Diagnostics

Ancestry.com joins the healthcare fray with disease-tracking AncestryHealth

Ancestry.com's first offering, AncestryHealth, helps users track their genealogical predisposition to hereditary disease, but the company plans to expand this new health division well beyond family mapping.

Armed with the genetic data of more than 1 million of its customers, the popular genealogical website Ancestry.com just announced it’s expanding in an entirely logical direction: Healthcare.

Ancestry.com just launched AncestryHealth – a division that allows users to input their familial health conditions – and track, for free, their genealogical likelihood to be affected by certain hereditary conditions. The service is in beta testing.

The company just hired Cathy Petti as its new Chief Health Officer — tasking the experienced diagnostician with setting the overall health strategy of Ancestry.com. Petti will work with Ancestry.com’s genomics, bioinformatics, privacy and security teams to expand on the company’s health offerings, as well as lead its medical and regulatory affairs.
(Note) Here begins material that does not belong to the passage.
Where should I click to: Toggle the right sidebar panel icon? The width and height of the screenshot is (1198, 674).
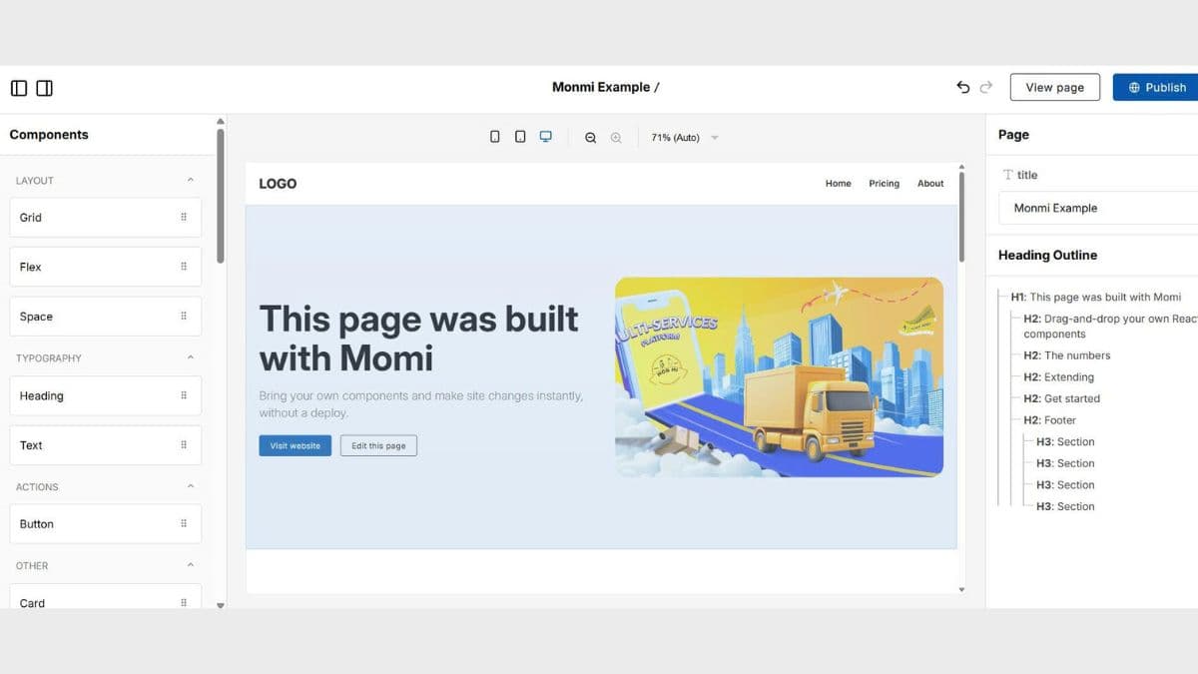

“Family health history is a great screening tool to help identify individuals at risk for certain conditions,” Petti said. “We’re encouraging users to sit around a kitchen table, and ask relatives what medical conditions they have — because a family conversation around medical history is a very rich data source.”

With its AncestryDNA division, Ancestry.com has sequenced a similar number of customers as 23andMe — both companies recently have genotyped more than 1 million users. But the company isn’t diving into 23andMe territory immediately – undoubtedly reticent from its competitor’s foibles with the FDA, it’s not offering predictive health information based on consumer DNA. Yet.

“We have several ideas in mind for other health offerings,” Petti said, though the planning is still in early stages.

She said that Ancestry.com is in talks with potential external partners. Pharmaceutical companies like Roche, for instance, are deeply interested in getting the genotypic and phenotypic data that companies like 23andMe and Ancestry.com are flush with.

“We’re having strategic discussions around many of these issues – we don’t offer direct-to-consumer disease testing, but things like that are on our table,” Petti said.

Notably, Reuters reported in May that Ancestry.com is exploring a sale that’s valuing the company at between $2.5 billion and $3 billion, including debt. Sources said that Permira Advisers, the European buyout firm that owns much of Ancestry.com, had hired investment banks to run an auction for the company. Petti said she can’t comment on the potential of a sale.

“Ancestry fundamentally believes family history is a powerful tool that not only can educate individuals about their past and where they came from, but can inform their future,” Ancestry.com CEO Tim Sullivan said in a statement. “This new service leverages expert research and delivers customized information to consumers about the risks and prevention measures to help empower them to make healthy lifestyle choices.”